-- What the task asks --
Can you pull every line of text from the data below, word for word and in order, leaving out the pictures?

-- Task data --
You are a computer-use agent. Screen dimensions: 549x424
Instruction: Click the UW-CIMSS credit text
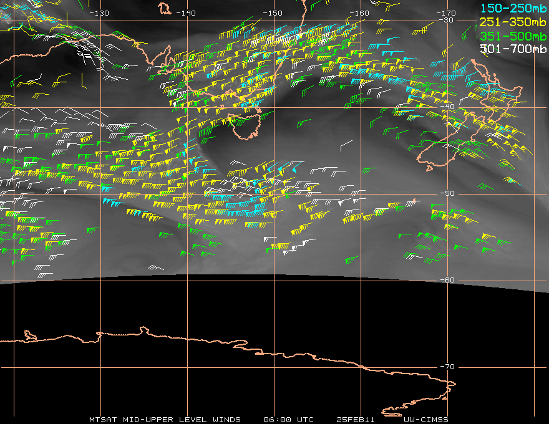click(425, 420)
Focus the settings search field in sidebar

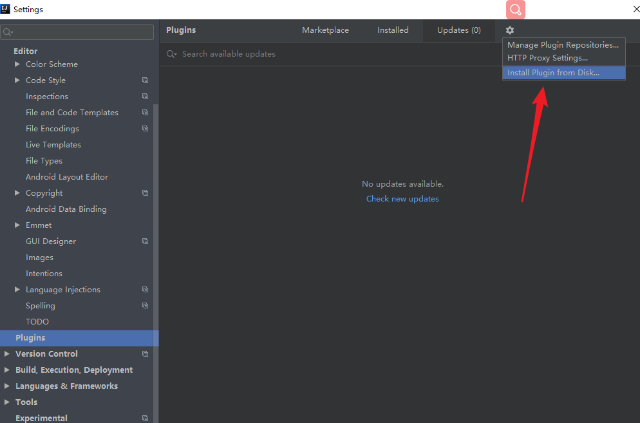click(77, 32)
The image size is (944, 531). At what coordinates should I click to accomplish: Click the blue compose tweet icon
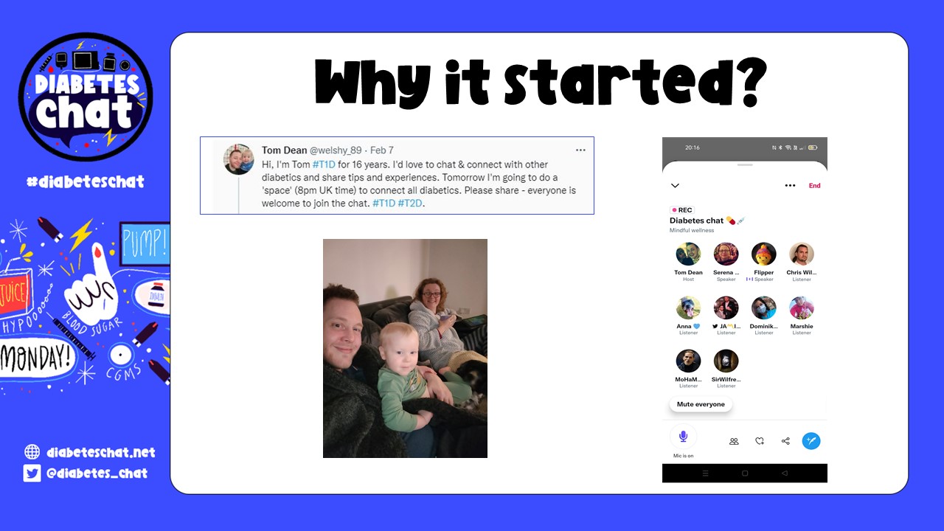(x=811, y=441)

-- Written reply --
You are a computer-use agent. Screen dimensions: 549x424
Instruction: Click the UW-CIMSS credit text
click(425, 420)
Focus the settings search field in sidebar

click(77, 32)
The image size is (944, 531). At what coordinates should I click to accomplish: Click the blue compose tweet icon
(x=811, y=441)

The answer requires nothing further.